<center><h1>Backpropagation From Scratch</h1></center>

<center><h2><a href="https://deepcourse-epita.netlify.app/">Course link</a></h2></center>

To keep your modifications in case you want to come back later to this colab, do *File -> Save a copy in Drive*.

If you find a mistake, or know how to improve this notebook, please open an issue [here](https://gitlab.com/ey_datakalab/course_epita).

In this notebook, we'll code a **Logistic Regression** and a two-layers **Multi-Layer Perceptron** (MLP) from scratch.

We'll use **pytorch** a deep learning framework. It provides many utilities for neural networks (layers, optimizers, automatic differentiation), but we'll only use its API to manipulate tensors as we would with numpy.

The goal will be to learn a model with **backpropagation** in order to classify digits (0, 1, 2, ..., 9) from images.

---

# 1. Loading Data

In [None]:
%matplotlib inline

In [None]:
import torch
import numpy as np
from sklearn.datasets import load_digits
import matplotlib.pyplot as plt

digits = load_digits()

In [None]:
X = torch.tensor(digits["images"]).float()
Y = torch.tensor(digits["target"]).long()

print(f"Images shape: {X.shape}, targets shape: {Y.shape}")

We have 1797 images, each of size 8x8. As you see, there is no **channel dimension** meaning that our images are in grayscale. Which is ok for now, as we only want to classify digits.

The targets shape is 1797 because, for each image a target is simply an integer representing the digit.

Now that our data is loaded, we need to visualize it. Always look at your data before doing anything! Something may be wrong with the data (not in this case).

In [None]:
plt.subplot(1, 3, 1)
plt.imshow(X[42], cmap="gray")
plt.title(f"Digit: {Y[42]}");

plt.subplot(1, 3, 2)
plt.imshow(X[64], cmap="gray")
plt.title(f"Digit: {Y[64]}");

plt.subplot(1, 3, 3)
plt.imshow(X[1337], cmap="gray")
plt.title(f"Digit: {Y[1337]}");

For this dataset, the pixels are coded with 4 bits, meaning that we can have values from 0 to 16 ($2^4$). In deep learning, it's very important to normalize the data in order to have all inputs of relatively the same magnitude.

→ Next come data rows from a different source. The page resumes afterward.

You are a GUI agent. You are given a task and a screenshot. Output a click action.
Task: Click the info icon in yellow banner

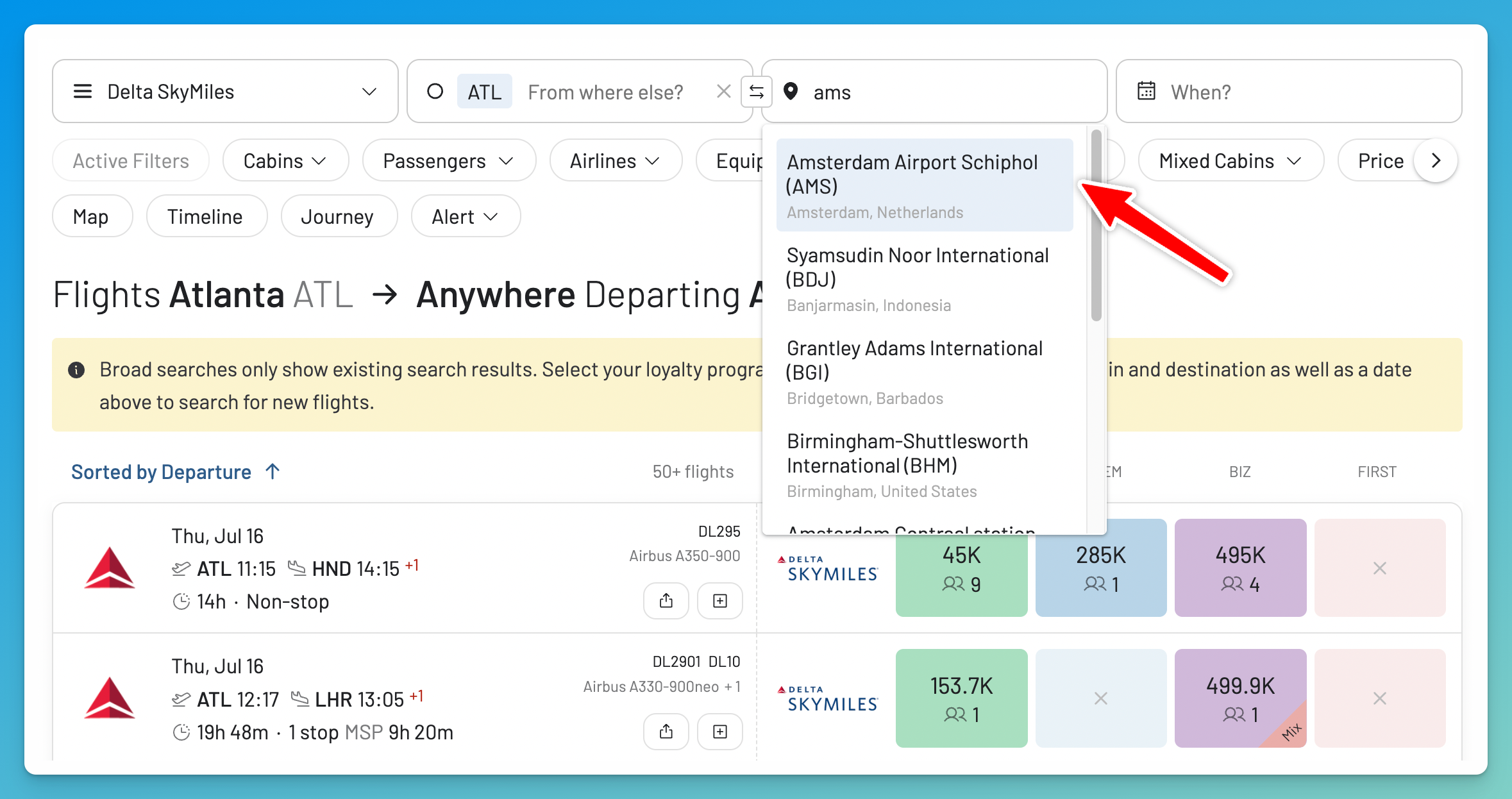pos(76,370)
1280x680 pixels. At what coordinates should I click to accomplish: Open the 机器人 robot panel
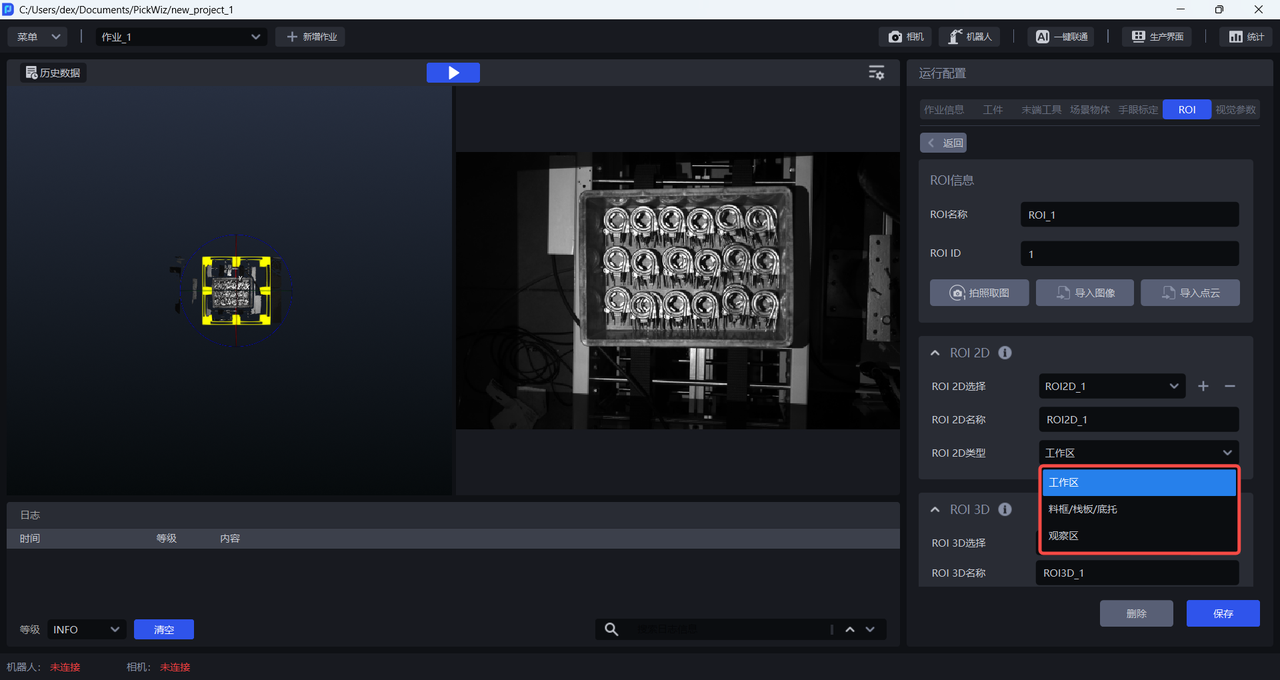click(x=969, y=37)
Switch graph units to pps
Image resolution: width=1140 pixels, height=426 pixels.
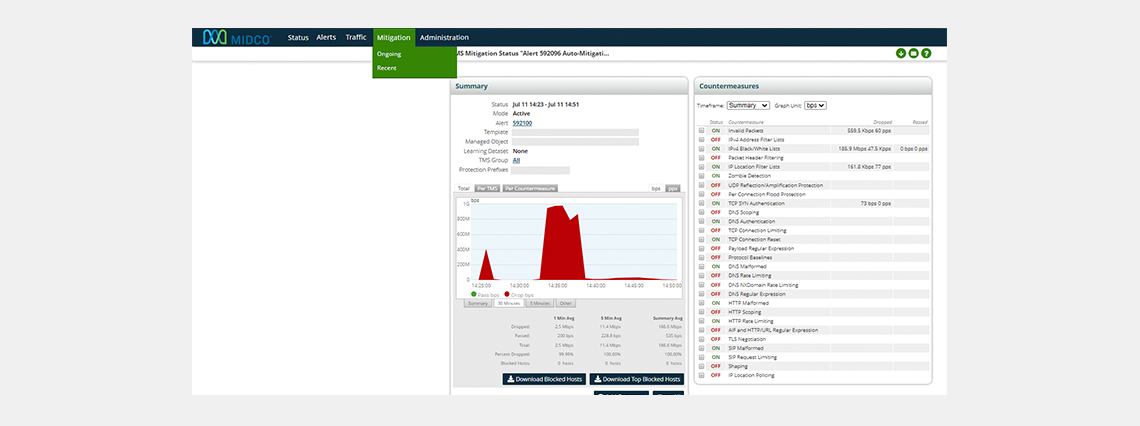(673, 188)
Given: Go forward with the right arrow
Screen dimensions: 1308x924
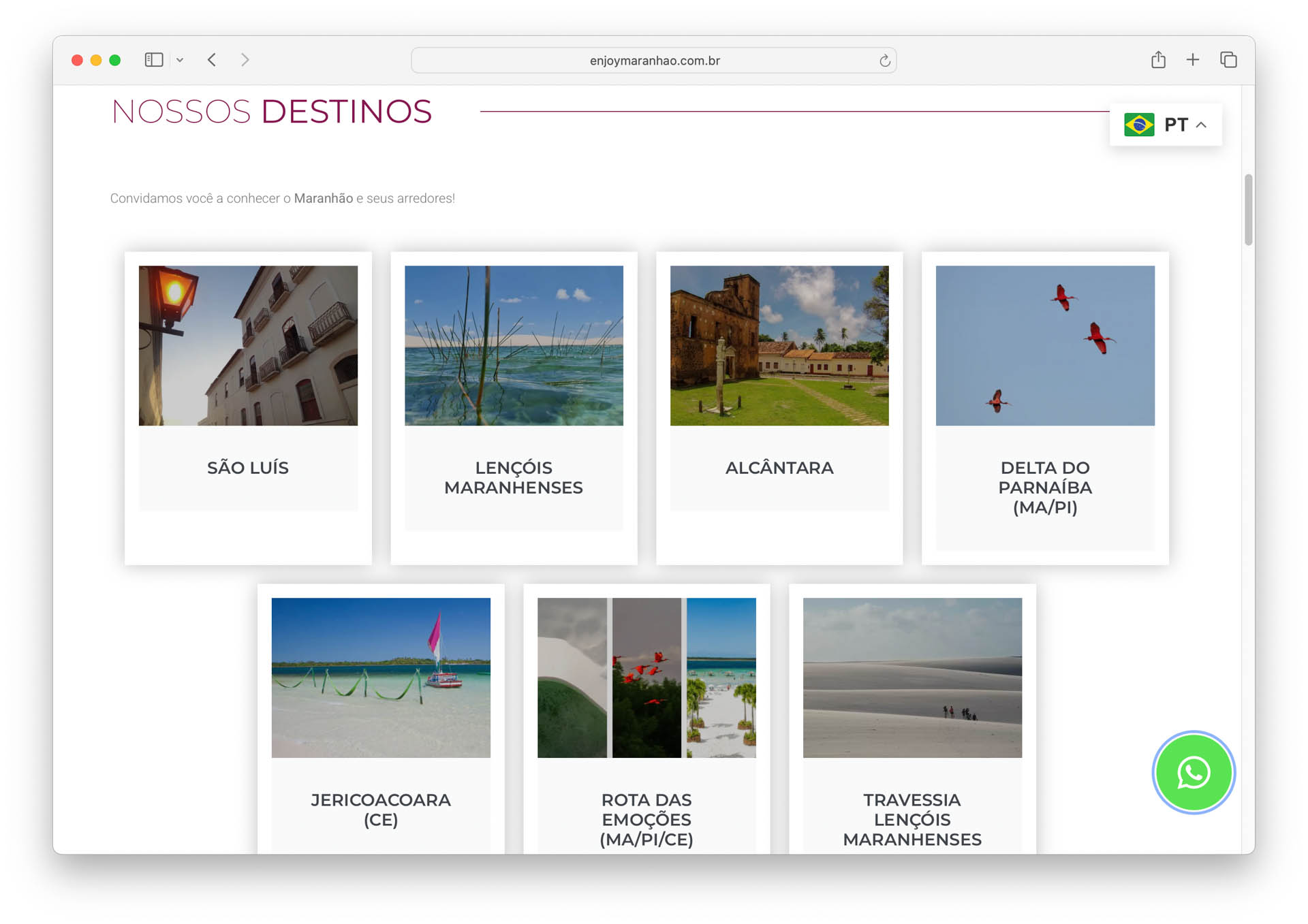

**Beware**: this preprocessing must be done for both the train and test sets! A lot of bugs come from using a slightly different preprocessing between the two sets.

In [None]:
print(f"Min and max value of images pixels [{X.min()}, {X.max()}]")
X = X / 16
print(f"Min and max value of normalized images pixels [{X.min()}, {X.max()}]")

MLP only accepts inputs that are vectors, thus we will flatten our images into vectors:

In [None]:
# Flatten images as vectors
print(f"Images shape: {X.shape}")
X = X.view(X.shape[0], -1)
print(f"Flatten images shape: {X.shape}")

---

# 2. Activation Functions

Now that the data is loaded and preprocessed, we need to code the non-linear activation functions that are essential to deep learning.

First let's start by `softmax`, the final activation, that will give us a probability per digit. It takes as input a vector of **logits** (the final outputs of the network before softmax, one value per digit) and returns a vector of probabilities.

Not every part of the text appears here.